任务说明:
重新给出从包含“Bookmark this page with the star icon”的行到包含“The width and height of the screenshot is (754, 501).”的行（首尾两行均包括）这一段，将其中的“Skype”替换为“Teams”，其余内容保持不变。

数据记录:
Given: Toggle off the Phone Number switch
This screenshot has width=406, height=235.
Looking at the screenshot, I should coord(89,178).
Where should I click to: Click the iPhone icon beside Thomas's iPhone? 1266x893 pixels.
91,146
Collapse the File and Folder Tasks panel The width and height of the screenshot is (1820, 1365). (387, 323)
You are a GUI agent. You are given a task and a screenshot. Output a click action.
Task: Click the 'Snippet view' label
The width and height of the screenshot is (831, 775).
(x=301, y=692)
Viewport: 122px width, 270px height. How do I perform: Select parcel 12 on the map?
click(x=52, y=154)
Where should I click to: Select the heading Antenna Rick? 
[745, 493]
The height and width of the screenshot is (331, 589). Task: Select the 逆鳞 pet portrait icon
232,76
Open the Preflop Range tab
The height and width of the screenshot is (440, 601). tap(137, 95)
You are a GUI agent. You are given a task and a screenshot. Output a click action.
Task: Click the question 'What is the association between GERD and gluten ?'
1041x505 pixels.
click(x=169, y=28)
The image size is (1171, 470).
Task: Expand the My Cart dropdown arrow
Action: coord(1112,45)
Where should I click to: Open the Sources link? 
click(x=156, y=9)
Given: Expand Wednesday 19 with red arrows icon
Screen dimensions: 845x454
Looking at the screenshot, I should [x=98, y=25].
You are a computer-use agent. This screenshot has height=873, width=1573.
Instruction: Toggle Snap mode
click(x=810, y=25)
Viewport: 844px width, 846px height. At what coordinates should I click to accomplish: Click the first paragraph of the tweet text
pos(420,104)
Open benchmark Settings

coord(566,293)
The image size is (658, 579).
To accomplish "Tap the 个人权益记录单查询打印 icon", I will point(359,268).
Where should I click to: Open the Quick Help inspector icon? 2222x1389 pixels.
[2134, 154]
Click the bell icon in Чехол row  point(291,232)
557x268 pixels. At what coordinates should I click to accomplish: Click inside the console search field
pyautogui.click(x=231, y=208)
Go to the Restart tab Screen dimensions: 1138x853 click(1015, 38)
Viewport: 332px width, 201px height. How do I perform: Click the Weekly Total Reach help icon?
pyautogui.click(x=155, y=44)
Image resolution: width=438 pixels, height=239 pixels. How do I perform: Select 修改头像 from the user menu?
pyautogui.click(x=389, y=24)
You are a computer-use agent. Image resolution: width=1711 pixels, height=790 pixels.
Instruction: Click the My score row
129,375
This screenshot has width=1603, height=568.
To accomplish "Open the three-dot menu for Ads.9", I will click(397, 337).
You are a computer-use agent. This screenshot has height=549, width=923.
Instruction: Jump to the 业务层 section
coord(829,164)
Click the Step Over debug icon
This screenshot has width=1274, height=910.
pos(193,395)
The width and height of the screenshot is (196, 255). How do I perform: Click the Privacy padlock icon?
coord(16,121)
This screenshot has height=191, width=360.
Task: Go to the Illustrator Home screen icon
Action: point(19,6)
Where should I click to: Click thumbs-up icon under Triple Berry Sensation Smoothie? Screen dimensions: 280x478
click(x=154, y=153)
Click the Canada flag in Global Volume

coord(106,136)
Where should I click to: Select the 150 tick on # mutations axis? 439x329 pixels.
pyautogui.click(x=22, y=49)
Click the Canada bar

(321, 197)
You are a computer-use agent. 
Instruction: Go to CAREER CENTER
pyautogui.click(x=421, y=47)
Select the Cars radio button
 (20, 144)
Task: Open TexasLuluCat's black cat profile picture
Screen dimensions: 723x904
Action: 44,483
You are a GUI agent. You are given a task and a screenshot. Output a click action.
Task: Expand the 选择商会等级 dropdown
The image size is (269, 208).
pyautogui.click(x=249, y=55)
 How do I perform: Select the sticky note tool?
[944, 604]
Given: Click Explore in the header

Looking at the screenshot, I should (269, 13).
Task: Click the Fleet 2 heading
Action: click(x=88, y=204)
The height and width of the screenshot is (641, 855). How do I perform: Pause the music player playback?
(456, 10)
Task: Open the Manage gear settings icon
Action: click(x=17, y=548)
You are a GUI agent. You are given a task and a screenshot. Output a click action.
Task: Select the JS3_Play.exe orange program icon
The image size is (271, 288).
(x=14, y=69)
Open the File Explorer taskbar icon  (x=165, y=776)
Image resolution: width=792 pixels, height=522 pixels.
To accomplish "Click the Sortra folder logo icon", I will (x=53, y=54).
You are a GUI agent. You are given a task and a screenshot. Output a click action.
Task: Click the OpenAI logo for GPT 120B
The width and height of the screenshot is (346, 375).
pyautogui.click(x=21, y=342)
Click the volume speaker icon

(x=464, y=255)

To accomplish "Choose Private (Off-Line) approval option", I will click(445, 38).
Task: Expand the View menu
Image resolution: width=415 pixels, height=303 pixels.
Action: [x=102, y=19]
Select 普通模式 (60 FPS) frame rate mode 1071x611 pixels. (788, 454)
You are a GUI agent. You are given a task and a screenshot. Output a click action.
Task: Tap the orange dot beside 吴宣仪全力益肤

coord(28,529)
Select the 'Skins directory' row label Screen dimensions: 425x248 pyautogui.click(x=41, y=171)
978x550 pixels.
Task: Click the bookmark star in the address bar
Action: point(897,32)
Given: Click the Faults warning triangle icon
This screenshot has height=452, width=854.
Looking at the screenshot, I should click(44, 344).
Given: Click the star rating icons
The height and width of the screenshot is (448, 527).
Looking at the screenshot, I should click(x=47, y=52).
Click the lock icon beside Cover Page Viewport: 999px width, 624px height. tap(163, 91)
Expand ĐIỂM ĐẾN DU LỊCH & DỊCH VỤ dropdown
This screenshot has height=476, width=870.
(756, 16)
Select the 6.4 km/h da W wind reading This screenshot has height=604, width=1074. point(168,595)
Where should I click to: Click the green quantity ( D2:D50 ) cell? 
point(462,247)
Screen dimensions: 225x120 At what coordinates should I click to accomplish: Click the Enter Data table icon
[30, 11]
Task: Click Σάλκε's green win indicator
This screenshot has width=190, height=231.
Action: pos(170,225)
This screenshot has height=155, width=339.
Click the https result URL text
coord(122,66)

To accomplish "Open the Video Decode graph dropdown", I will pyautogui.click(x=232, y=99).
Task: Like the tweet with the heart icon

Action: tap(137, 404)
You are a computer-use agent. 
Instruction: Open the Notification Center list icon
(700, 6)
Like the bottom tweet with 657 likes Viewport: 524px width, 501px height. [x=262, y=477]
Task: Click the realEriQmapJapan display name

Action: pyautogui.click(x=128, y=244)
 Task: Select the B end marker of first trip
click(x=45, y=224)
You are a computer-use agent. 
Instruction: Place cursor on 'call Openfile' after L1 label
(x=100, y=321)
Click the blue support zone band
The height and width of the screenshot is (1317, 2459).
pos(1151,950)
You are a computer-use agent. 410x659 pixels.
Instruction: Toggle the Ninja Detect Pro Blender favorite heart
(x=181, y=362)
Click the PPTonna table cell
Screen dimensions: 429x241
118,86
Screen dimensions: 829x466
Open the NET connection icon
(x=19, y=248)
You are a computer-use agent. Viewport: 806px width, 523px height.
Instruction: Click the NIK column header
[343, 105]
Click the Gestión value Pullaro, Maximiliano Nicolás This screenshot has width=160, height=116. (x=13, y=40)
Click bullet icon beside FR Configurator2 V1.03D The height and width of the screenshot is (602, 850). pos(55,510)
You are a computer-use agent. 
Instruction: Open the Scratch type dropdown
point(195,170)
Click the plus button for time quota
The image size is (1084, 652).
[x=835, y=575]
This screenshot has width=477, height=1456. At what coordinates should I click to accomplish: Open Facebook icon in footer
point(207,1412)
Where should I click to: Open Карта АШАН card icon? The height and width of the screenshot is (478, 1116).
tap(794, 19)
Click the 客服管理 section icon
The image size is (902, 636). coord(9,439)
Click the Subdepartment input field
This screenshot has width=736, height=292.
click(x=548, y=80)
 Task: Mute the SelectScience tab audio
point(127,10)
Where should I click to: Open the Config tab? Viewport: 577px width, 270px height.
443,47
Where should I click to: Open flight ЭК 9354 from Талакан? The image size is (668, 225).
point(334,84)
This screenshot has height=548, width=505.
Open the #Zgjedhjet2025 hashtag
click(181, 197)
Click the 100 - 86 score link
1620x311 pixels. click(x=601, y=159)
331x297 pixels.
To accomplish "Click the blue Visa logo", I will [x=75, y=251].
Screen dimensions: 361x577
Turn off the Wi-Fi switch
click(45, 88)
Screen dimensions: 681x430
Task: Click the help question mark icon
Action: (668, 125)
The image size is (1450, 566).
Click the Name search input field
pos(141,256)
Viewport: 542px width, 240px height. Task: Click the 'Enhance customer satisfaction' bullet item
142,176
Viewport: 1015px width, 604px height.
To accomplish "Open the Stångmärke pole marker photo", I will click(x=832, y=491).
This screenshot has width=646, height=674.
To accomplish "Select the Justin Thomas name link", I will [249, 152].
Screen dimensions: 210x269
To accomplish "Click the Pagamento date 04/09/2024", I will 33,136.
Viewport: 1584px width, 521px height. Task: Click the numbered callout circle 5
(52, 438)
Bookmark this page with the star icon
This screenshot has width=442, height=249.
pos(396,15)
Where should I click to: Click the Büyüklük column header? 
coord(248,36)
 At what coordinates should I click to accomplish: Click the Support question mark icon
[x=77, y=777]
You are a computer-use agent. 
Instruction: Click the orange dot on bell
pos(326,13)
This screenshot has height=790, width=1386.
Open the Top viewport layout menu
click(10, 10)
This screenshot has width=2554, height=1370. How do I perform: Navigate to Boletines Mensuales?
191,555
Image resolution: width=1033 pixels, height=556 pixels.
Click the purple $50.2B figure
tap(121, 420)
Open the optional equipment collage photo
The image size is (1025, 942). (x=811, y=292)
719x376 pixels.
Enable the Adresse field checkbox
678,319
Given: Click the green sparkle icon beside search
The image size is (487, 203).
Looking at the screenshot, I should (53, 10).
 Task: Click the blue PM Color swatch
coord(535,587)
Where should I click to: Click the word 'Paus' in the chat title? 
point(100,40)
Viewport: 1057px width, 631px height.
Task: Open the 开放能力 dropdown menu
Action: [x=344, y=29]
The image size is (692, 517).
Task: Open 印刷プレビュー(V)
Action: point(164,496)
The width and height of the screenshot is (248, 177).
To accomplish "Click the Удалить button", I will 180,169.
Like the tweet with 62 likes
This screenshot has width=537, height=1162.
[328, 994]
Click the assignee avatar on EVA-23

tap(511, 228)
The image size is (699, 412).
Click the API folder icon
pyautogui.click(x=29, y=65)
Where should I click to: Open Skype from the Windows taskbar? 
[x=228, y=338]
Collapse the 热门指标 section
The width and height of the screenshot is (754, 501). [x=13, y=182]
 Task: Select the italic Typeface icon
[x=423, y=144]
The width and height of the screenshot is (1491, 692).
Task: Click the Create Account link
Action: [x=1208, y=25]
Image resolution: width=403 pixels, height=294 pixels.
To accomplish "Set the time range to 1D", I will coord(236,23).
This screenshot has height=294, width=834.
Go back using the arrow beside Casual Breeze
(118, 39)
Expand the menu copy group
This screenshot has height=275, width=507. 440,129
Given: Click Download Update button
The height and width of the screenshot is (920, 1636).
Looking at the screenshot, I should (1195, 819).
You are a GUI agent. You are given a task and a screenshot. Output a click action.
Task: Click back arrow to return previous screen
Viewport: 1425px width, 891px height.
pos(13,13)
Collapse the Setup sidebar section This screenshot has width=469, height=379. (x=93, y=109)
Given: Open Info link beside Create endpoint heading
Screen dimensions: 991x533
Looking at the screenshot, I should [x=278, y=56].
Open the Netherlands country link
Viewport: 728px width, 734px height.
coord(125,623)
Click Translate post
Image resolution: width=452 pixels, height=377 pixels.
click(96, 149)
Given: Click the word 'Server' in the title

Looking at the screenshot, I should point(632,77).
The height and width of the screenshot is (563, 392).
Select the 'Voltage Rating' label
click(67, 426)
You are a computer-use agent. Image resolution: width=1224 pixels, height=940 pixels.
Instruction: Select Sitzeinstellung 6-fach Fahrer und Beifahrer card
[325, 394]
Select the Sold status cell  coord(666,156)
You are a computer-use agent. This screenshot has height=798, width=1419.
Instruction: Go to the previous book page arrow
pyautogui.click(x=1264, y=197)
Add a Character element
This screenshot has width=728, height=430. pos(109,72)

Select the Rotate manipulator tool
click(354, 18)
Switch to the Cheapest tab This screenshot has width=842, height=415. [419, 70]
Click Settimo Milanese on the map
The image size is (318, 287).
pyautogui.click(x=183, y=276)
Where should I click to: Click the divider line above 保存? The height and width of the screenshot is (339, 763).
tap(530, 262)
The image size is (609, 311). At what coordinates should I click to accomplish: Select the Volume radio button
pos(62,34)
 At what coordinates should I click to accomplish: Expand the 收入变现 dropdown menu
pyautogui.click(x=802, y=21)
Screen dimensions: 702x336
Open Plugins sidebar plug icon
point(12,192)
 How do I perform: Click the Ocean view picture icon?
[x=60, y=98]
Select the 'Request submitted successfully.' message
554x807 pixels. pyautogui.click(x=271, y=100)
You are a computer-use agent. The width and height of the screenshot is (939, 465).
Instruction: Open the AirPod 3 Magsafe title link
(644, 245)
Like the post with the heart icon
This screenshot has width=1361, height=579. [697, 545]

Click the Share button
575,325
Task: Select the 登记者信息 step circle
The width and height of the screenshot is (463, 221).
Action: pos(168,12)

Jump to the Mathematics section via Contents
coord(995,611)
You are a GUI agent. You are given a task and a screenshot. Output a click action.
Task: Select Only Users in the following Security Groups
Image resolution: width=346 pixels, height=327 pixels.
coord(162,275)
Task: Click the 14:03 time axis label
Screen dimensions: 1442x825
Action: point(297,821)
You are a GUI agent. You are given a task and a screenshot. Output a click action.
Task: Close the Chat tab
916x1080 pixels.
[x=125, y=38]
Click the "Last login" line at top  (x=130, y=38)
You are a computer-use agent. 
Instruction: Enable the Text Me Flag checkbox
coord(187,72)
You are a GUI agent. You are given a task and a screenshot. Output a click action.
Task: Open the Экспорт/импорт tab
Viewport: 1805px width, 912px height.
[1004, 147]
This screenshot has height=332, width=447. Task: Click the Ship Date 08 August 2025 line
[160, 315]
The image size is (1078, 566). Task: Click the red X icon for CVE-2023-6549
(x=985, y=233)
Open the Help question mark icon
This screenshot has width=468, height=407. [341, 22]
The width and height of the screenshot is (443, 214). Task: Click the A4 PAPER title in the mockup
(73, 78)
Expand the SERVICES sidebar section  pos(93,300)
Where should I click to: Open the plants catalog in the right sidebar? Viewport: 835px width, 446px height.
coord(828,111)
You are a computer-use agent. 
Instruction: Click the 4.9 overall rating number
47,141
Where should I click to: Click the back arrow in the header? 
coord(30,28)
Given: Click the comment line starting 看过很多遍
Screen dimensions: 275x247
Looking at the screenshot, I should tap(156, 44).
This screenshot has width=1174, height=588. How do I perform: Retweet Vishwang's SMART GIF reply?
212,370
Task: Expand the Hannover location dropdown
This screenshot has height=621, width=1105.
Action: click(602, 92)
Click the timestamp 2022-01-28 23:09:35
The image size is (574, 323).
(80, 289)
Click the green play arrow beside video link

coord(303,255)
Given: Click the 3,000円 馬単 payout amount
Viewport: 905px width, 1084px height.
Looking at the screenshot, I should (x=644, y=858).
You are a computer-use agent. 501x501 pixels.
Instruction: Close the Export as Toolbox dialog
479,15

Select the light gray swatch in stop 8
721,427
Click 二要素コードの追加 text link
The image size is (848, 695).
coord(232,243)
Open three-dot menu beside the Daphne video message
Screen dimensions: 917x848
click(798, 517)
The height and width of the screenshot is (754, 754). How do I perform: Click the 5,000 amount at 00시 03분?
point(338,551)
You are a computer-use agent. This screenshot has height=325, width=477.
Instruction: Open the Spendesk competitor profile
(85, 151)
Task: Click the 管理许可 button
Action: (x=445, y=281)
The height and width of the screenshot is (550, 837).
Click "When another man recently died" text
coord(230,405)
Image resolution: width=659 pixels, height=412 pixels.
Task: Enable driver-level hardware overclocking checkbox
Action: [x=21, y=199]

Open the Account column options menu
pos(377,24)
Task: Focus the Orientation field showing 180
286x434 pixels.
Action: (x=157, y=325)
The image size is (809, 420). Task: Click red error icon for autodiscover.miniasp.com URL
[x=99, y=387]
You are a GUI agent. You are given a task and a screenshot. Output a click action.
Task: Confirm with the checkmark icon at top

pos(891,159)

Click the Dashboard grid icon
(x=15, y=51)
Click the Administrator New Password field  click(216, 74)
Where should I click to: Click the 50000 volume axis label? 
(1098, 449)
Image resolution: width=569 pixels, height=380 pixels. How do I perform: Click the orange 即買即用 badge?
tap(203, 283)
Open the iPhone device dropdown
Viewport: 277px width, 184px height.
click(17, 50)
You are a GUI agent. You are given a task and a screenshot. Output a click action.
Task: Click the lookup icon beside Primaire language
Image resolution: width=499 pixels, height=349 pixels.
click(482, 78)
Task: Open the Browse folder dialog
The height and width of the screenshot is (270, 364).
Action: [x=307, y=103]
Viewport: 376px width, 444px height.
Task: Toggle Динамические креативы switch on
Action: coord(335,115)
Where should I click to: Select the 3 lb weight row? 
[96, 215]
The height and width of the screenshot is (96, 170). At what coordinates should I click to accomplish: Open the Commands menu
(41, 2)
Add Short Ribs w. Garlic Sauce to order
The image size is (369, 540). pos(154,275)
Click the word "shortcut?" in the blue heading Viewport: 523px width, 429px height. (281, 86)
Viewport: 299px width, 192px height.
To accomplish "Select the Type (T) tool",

输出结果:
Bookmark this page with the star icon
This screenshot has width=442, height=249.
pos(396,15)
Where should I click to: Click the Büyüklük column header? 
coord(248,36)
 At what coordinates should I click to accomplish: Click the Support question mark icon
[x=77, y=777]
You are a computer-use agent. 
Instruction: Click the orange dot on bell
pos(326,13)
This screenshot has height=790, width=1386.
Open the Top viewport layout menu
click(10, 10)
This screenshot has width=2554, height=1370. How do I perform: Navigate to Boletines Mensuales?
191,555
Image resolution: width=1033 pixels, height=556 pixels.
Click the purple $50.2B figure
tap(121, 420)
Open the optional equipment collage photo
The image size is (1025, 942). (x=811, y=292)
719x376 pixels.
Enable the Adresse field checkbox
678,319
Given: Click the green sparkle icon beside search
The image size is (487, 203).
Looking at the screenshot, I should (53, 10).
 Task: Click the blue PM Color swatch
coord(535,587)
Where should I click to: Click the word 'Paus' in the chat title? 
point(100,40)
Viewport: 1057px width, 631px height.
Task: Open the 开放能力 dropdown menu
Action: [x=344, y=29]
The image size is (692, 517).
Task: Open 印刷プレビュー(V)
Action: point(164,496)
The width and height of the screenshot is (248, 177).
To accomplish "Click the Удалить button", I will 180,169.
Like the tweet with 62 likes
This screenshot has width=537, height=1162.
[328, 994]
Click the assignee avatar on EVA-23

tap(511, 228)
The image size is (699, 412).
Click the API folder icon
pyautogui.click(x=29, y=65)
Where should I click to: Open Teams from the Windows taskbar? 
[x=228, y=338]
Collapse the 热门指标 section
The width and height of the screenshot is (754, 501). [x=13, y=182]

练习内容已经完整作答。